You can assign each cluster to one or more servers. If more servers are enlisted the records will be copied in all the servers. This is similar to what RAID stands for Disks.
This is an example of configuration where the Client class has been split in the 3 clusters client_0, client_1 and client_2, each one with different configuration:
In order to keep things simple, the entire OrientDB Distributed Configuration is stored on a single JSON file. Example of distributed database configuration for (Multiple servers per cluster)[Distributed-Sharding#Multiple-servers-per-cluster] use case:
{
"autoDeploy": true,
"hotAlignment": false,
"readQuorum": 1,
"writeQuorum": 2,
"failureAvailableNodesLessQuorum": false,
"readYourWrites": true,
"clusters": {
"internal": {
},
"index": {
},
"client_0": {
"servers" : [ "europe", "usa" ]
},
"client_1": {
"servers" : [ "usa" ]
},
"client_2": {
"servers" : [ "asia", "europe", "usa" ]
},
"*": {
"servers" : [ "<NEW_NODE>" ]
}
}
}
To enable autosharding, create one cluster per server for all the classes you want to automatic shard. This can be done automatically by OrientDB every time a new class is created by executing this command:
alter database minimumclusters 4
This will create 4 clusters per every new created class, so the following command will create the "Garden" class with 4 clusters (garden_0, garden_1, garden_2, garden_3):
create class Garden
By default each class has the ROUND_ROBIN strategy, where each cluster is used in turn on insertion. This works generally well when you pre-create multiple clusters, but if you add further clusters at existent class, they will be 0 records at the beginning. In this case you can use the BALANCED strategy to privilege the most empty cluster to be filled faster than others.

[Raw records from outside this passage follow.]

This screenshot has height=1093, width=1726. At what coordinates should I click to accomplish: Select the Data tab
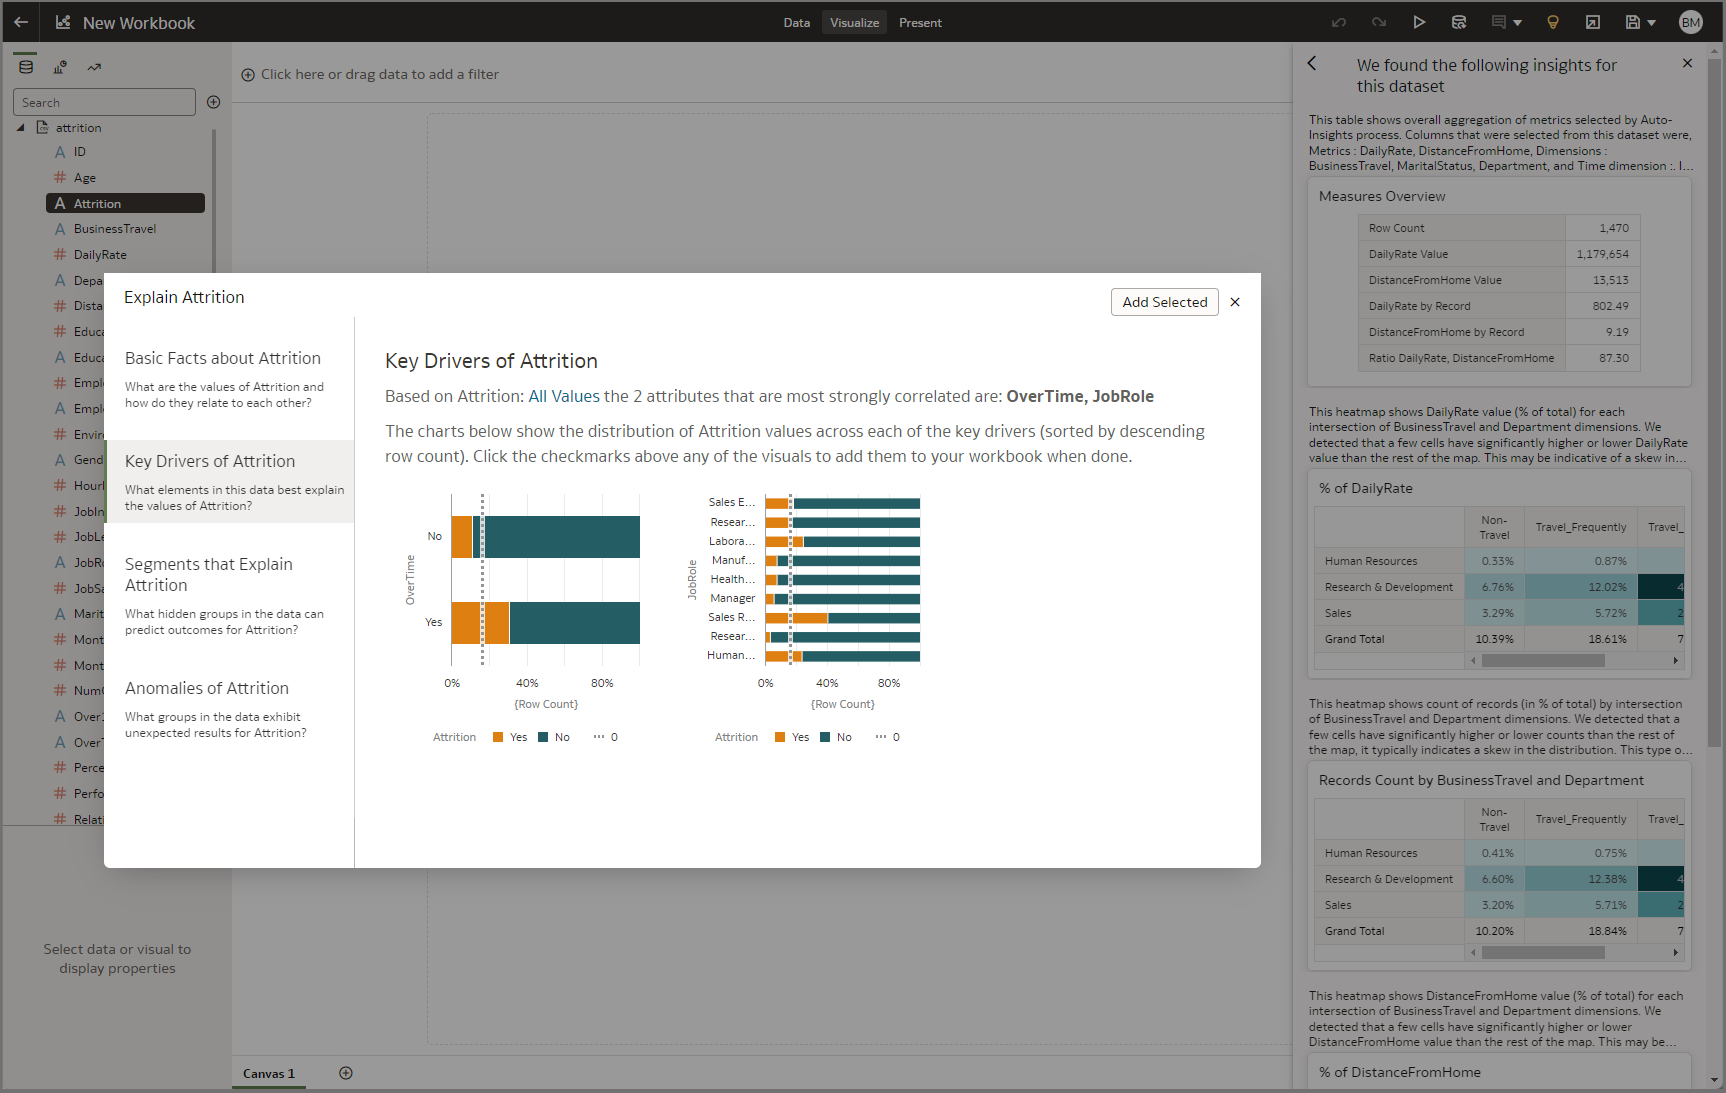pos(796,21)
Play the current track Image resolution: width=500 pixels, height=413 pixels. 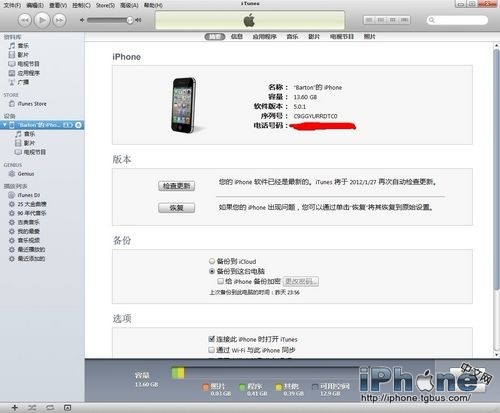(42, 20)
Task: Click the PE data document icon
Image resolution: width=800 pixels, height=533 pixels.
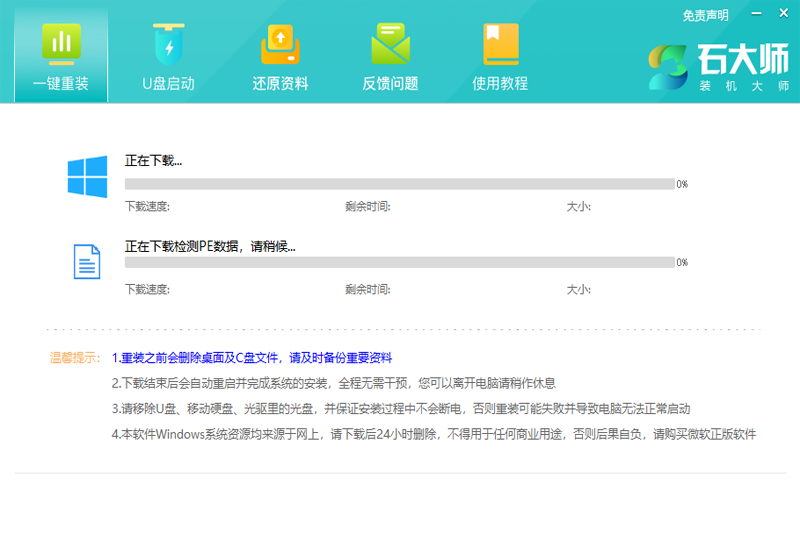Action: (87, 261)
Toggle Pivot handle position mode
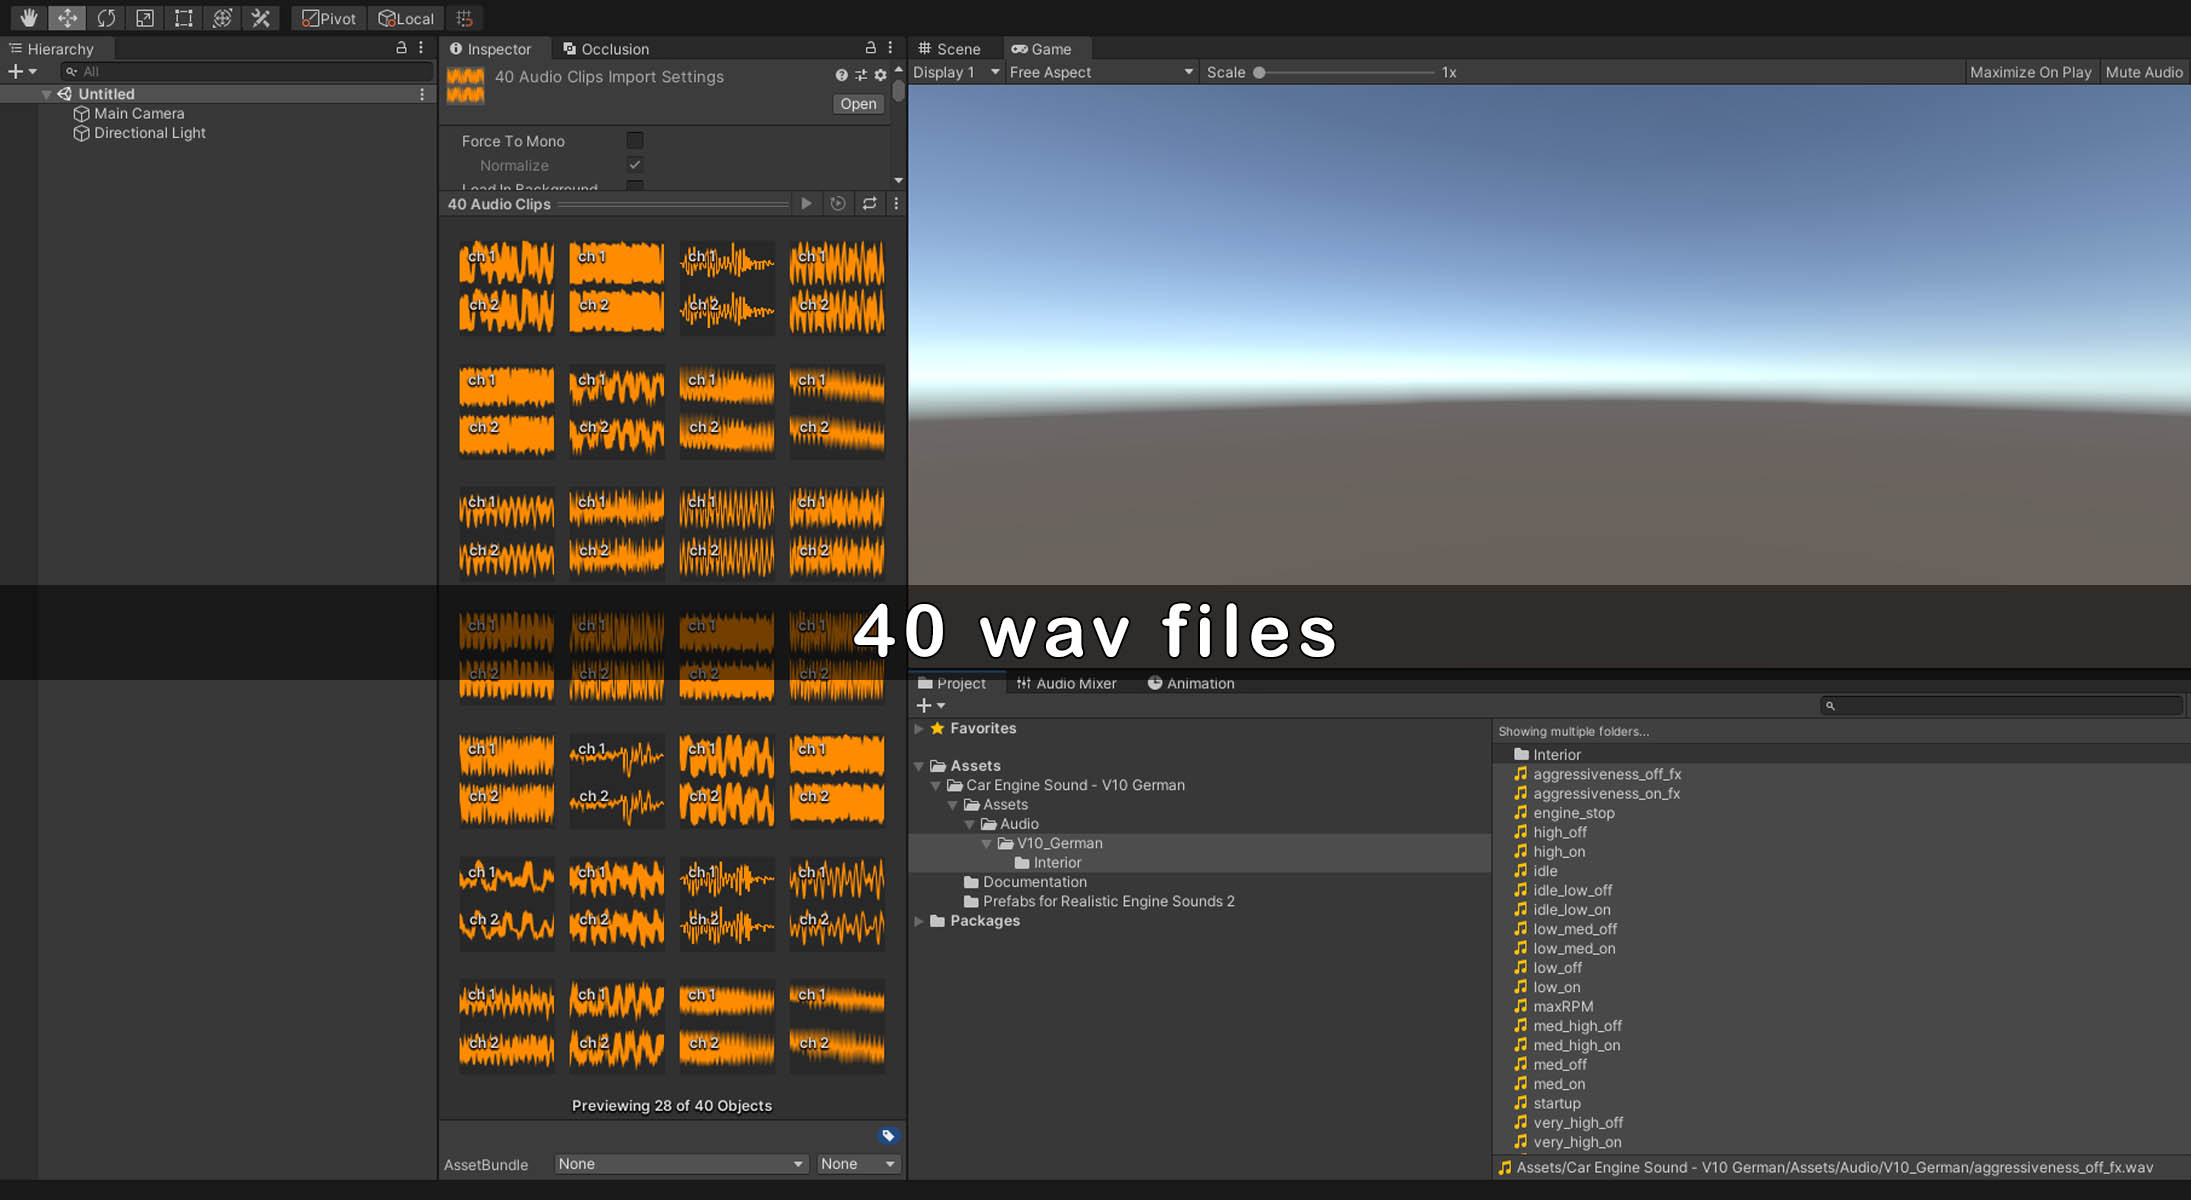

The application can decide where to insert a new Client. To insert it into the first cluster the cluster name must be specified.
INSERT INTO Client CLUSTER:client_0 SET name = 'Jay'
OrientVertex v = graph.addVertex("class:Client,cluster:client_0");
v.setProperty("name", "Jay");
ODocument doc = new ODocument("Client");
doc.field("name", "Jay");
doc.save( "client_0" );
In both cases, OrientDB will send the record to both “europe” and “usa” nodes, because client_0 has been configured with 2 servers: [ "europe", "usa" ].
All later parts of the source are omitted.